John Peter Hooten (born November 29, 1950) is an American retired actor. He is best known for playing the title character in the television film Dr. Strange (1978).

==Career==
Hooten started acting in 1968 at the age of 17. He appeared as an uncredited extra in Midnight Cowboy. He attended Ithaca College in upstate New York. His first speaking role was a 1969 appearance on the TV drama Marcus Welby, M.D.. Later, he played the title character in the 1978 TV film Dr. Strange and appeared as a guest star in The Waltons, Mod Squad, and Mannix.

==TV and filmography==

| Year | Title | Role | Notes |
|---|---|---|---|
| 1968 | Midnight Cowboy | Extra | Movie |
| 1969 | Marcus Welby, M.D. | Richard Ross | TV series |
| 1970 | The Bold Ones: The Protectors | Clancy Austin | TV series |
| 1970 | Tribes | Scrunch | TV movie |
| 1971 | Dan August | Troy Stedman | TV series |
| 1972 | Night of Terror | Chris Arden | TV movie |
| 1972 | Mod Squad | Jim Styles | TV series |
| 1972 | Mannix | Don Wilkerson | TV series |
| 1972 | The Waltons | Jamie | TV series |
| 1975 | Slashed Dreams | Robert | Movie |
| 1975 | One of Our Own | Dr.
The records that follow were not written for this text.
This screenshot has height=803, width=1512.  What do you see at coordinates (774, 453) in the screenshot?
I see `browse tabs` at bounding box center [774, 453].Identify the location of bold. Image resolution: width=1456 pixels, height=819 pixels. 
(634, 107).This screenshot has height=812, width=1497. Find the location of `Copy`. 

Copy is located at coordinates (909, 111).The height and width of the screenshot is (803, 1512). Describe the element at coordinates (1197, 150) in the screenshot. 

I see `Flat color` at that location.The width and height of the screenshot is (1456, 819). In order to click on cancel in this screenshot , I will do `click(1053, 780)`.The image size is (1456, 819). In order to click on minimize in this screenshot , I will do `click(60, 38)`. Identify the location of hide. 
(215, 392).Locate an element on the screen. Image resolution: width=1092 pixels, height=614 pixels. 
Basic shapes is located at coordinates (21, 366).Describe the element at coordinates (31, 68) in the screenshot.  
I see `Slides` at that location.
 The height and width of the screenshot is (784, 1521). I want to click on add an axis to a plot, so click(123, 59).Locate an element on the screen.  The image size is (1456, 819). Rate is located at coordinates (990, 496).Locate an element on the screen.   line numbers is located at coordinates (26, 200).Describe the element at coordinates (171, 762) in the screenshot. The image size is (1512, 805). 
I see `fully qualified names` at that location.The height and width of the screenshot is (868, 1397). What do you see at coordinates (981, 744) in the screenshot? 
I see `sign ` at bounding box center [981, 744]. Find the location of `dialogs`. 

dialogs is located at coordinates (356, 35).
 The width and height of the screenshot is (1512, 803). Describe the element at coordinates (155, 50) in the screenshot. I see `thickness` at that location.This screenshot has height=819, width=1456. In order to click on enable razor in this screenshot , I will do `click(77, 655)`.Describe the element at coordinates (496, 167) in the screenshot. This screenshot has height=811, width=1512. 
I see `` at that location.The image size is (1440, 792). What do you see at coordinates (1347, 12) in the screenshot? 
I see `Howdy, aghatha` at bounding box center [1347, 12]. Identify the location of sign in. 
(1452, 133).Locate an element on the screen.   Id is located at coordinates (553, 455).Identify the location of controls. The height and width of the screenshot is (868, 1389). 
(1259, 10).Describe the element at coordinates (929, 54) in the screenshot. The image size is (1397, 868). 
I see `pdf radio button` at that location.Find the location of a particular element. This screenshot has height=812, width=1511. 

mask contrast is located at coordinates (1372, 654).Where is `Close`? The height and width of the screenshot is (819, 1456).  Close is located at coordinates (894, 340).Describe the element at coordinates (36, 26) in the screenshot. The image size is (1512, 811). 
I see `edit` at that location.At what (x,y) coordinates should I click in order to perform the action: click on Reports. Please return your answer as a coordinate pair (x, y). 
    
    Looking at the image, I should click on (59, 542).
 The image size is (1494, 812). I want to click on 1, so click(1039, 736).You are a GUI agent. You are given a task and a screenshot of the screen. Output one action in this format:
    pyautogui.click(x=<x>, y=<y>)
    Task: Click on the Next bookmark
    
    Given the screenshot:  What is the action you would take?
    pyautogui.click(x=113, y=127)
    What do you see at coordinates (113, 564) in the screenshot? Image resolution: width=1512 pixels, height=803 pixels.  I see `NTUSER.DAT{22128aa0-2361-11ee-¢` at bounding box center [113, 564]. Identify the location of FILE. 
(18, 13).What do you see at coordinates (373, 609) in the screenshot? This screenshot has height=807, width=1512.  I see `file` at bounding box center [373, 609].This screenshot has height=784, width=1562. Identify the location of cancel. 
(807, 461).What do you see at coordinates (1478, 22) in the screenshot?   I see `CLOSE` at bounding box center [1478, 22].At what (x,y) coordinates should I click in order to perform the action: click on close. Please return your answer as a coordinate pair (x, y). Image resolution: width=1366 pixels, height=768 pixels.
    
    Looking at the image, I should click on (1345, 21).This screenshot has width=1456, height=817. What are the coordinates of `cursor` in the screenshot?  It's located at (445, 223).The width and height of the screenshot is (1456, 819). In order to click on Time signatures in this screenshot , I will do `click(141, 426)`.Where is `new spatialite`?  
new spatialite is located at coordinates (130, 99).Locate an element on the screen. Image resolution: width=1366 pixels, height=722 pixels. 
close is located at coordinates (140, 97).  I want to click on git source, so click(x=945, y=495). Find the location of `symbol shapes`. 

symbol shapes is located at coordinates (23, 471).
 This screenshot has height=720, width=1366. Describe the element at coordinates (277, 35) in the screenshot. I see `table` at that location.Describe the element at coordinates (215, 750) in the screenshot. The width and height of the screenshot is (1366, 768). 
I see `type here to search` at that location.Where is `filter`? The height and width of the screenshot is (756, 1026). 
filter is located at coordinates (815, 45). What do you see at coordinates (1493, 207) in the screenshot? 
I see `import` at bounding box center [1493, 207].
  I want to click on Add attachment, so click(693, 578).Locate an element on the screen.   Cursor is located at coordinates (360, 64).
Madison | TV movie |
| 1975 | Prisoners | Unknown | Independent Film |
| 1975 | A Woman for All Men | Paul McCoy | Movie |
| 1975 | Bronk | Unknown | TV series |
| 1976 | The Student Body | Carter | Movie |
| 1977 | Orca | Paul | Movie |
| 1978 | The Inglorious Bastards | Tony | Movie |
| 1978 | The Fifth Commandment | Leo Redder | Movie |
| 1978 | Dr. Strange | Dr. Stephen Strange | TV movie |
| 1980 | Dan August: Once Is Never Enough | Troy Stedman | TV movie |
| 1981 | Fantasies | Damir | Movie |
| 1982 | 2020 Texas Gladiators | Halakron | Movie |
| 1982 | The Soldier | The Soldier's Force | Movie |
| 1982 | Born Beautiful | Tony | TV movie |
| 1987 | Tempi di guerra | Captain Rosen | Movie |
| 1987 | Brothers in Blood | Charlie | Movie |
| 1988 | Just a Damned Soldier | Unknown | Movie |
| 1990 | Night Killer | Axel | Movie |
| 2007 | In Search of Steve Ditko | Dr. Strange (Archive footage) | TV movie documentary |
| 2013 | House of Blood | Frank Martin | Movie |
| 2017 | Souleater | Sheriff Buford Talley | Movie |

==Personal life==
Hooten and the poet James Merrill were romantic partners from 1983 until the death of the latter in 1995. After 16 years in New York City, and some time in Connecticut, Hooten moved to St. Augustine, Florida. As of 2009, Hooten has lived in Sarasota, Florida.